Britain should embrace stringent sanctions against Iran in alignment with Donald Trump’s anticipated policy, according to a significant new report by Lord Mark Sedwill, the UK’s former top civil servant. The recommendation comes at a time when relations between the West and Iran are at a critical stage.
It is not up to the West, in general, or the UK, in particular, to decide who should rule Iran. That is for the Iranian people. But we can make clear that the right choice will bring benefits just as the wrong one will bring more of the same’ Sedwill, foreword, for a Policy Exchange publication.

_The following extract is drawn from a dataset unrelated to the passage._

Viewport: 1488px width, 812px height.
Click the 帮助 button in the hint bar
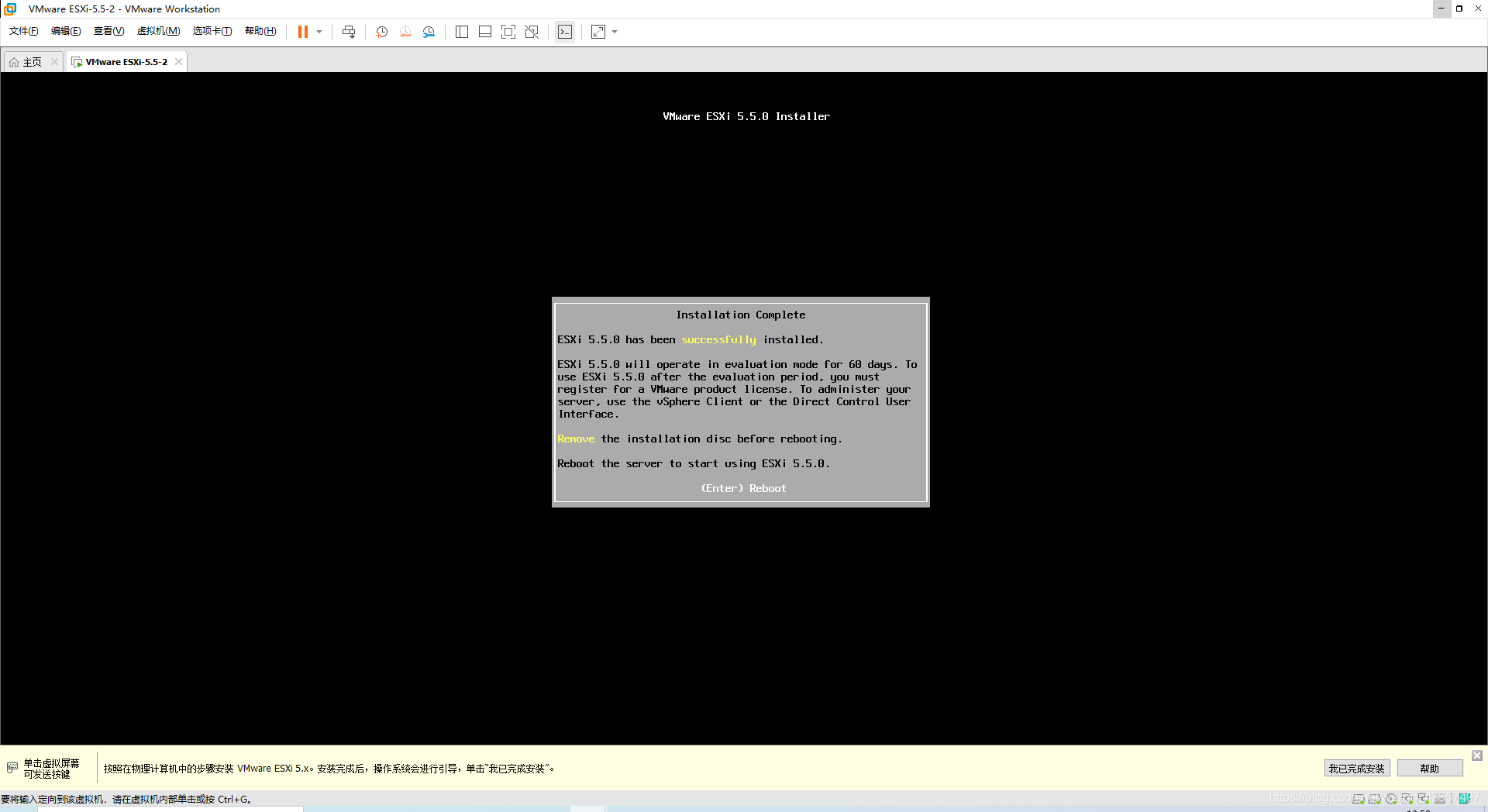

The report appears as Tehran is poised for sensitive negotiations with the European powers over its nuclear enrichment activities. Sedwill, who previously served as both cabinet secretary and national security adviser, advocates for a robust approach:
“While aligning with Trump II’s maximum pressure against this regime, the UK should also insist that a successor, willing to liberalise at home and behave responsibly abroad, can earn a respectable place in the international community.”
The timing is significant as well because three EU countries – Britain, France and Germany begin a second round of negotiations with Iran to discuss possible frameworks of nuclear containment.
These discussions occur against the backdrop of Trump’s 2018 withdrawal from the previous nuclear agreement and Iran’s continued uranium enrichment activities.
Sedwill’s analysis of Iran’s current situation is particularly stark: The regime is not dead but it is still a threat. It terrorises our regional partners, destabilises global energy and shipping routes, plans assassinations on British soil and is complicit in Russia’s sacking of both Ukraine and 75 years of European peace.”
The report indicates the internal problems of Iran as a country; focusing on the acute economic problems and rising social unrest. We do know that the Iranian people, whenever they are offered the minimum of a choice, will select the least regressive/prescriptively progressive candidate on offer. Their tolerance of the regime’s excesses is wearing thin,” Sedwill observes.
The Policy Exchange document, co-authored by former UK ambassador to Saudi Arabia Sir John Jenkins, takes a particularly hawkish stance, stating that ;
“It should be made clear that the UK would endorse attacks on the Iranian nuclear programme should evidence arise that Iran is attempting a nuclear ‘breakout’ irrespective of the extent of UK participation in such operations.”
The recommendations come as Europe is poised to bring back full UN sanctions against Tehran by October over the breach of the 2015 nuclear deal through Tehran’s continued enrichment of uranium.